Early detection in action
The expanded Response Sampling system has become a powerful detection layer, surfacing subtle issues that would have been extremely difficult to catch through code review or manual QA alone. It has allowed us to proactively spot risks in staging and respond to production regressions quickly. Here are a few examples:
- We caught a long-unused data field unexpectedly making its way into certain responses. The team confirmed the finding, categorized it, and shipped a targeted fix quickly.
- The system surfaced cases where data from related resources was included in responses without a clear need, leading to targeted clean-up work.
- Response Sampling highlighted scenarios where we were returning a resource list in a response without verifying access for each item individually, prompting enhancements to permission checks.
Lessons learned for balancing precision and performance
Building systems like this is a cross-team effort at Figma. Our security engineers ship code alongside product and platform teams, bringing the same creativity and rigor to detection systems that we do to user-facing features.
After months of building and running Response Sampling, we’ve learned a lot about what it takes to build a programmatic detection system:
- Always think about the performance impact: We found that even small amounts of monitoring can introduce latency if not designed carefully.
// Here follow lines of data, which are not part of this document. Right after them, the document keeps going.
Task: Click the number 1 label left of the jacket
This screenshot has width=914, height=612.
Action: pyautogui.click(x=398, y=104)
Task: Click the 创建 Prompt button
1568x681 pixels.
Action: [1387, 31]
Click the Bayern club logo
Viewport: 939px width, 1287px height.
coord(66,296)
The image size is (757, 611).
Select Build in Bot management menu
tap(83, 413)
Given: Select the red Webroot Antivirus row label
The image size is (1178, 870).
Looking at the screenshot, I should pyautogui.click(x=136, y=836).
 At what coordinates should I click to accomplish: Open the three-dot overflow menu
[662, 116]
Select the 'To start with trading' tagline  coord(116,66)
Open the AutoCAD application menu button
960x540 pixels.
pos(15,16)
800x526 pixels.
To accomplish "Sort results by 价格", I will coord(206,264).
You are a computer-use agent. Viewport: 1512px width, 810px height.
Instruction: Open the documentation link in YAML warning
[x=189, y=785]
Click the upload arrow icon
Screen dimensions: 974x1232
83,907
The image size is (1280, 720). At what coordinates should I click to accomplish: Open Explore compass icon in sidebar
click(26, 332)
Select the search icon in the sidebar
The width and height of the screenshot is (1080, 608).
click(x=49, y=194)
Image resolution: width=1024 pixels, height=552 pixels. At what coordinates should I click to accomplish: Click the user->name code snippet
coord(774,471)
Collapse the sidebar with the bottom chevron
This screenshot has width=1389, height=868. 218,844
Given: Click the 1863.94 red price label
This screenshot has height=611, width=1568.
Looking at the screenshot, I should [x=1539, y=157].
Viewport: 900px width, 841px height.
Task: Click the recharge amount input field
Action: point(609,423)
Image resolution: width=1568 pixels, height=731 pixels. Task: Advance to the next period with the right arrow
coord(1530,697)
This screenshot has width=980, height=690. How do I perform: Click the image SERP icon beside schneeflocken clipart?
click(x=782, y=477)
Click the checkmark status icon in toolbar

By tuning sampling rates and running checks asynchronously, we maintained user-facing performance while still gaining meaningful visibility into traffic.
- Manage false positives (or they’ll manage you!): A high false positive rate can overwhelm teams and reduce trust in alerts. To address this, we implemented dynamic allowlisting and rigorous triage workflows. This meant filtering out known-safe cases quickly and allowing engineers to focus on genuinely risky findings.
- Context matters: Not all sensitive data exposures are equally problematic. By using a dynamic configuration, we could quickly tune detection rules without redeploying services. This allowed nuanced handling of legitimate use cases while still flagging abnormal or unexpected scenarios.
- Create a layered defense: Running the system in both staging and production gave us two lines of defense: early detection before release and ongoing monitoring to catch regressions. This defense-in-depth approach has been critical for maintaining long-term resilience.

The path forward
With Response Sampling, we’ve applied a platform-security approach to product security—layering continuous monitoring and detection on top of our application surfaces to catch issues early without slowing down development.
We’re expanding this framework to cover more services and other user-facing touch points so that we can identify potential exposure across all major interaction channels. We also plan to extend coverage to additional sensitive data categories, including broader classes of PII and regulated data, ensuring that our detection capabilities scale with evolving compliance needs.
To keep Response Sampling effective as our systems grow, we’re exploring ways to make it more adaptive and insightful. For example, we’re investigating finer-grained sampling controls to balance resource use with visibility, automated triage to speed up investigations, and richer reporting to surface trends over time. As we expand this framework, our goal remains the same: to protect user data and ensure every Figma experience stays fast, reliable, and secure.
AppSec teams don’t often borrow from infrastructure security approaches, but building Response Sampling showed how effective they can be when applied at the application layer. Bringing continuous detection closer to the application layer helped us find issues sooner and respond faster—an approach we think other teams could benefit from adopting.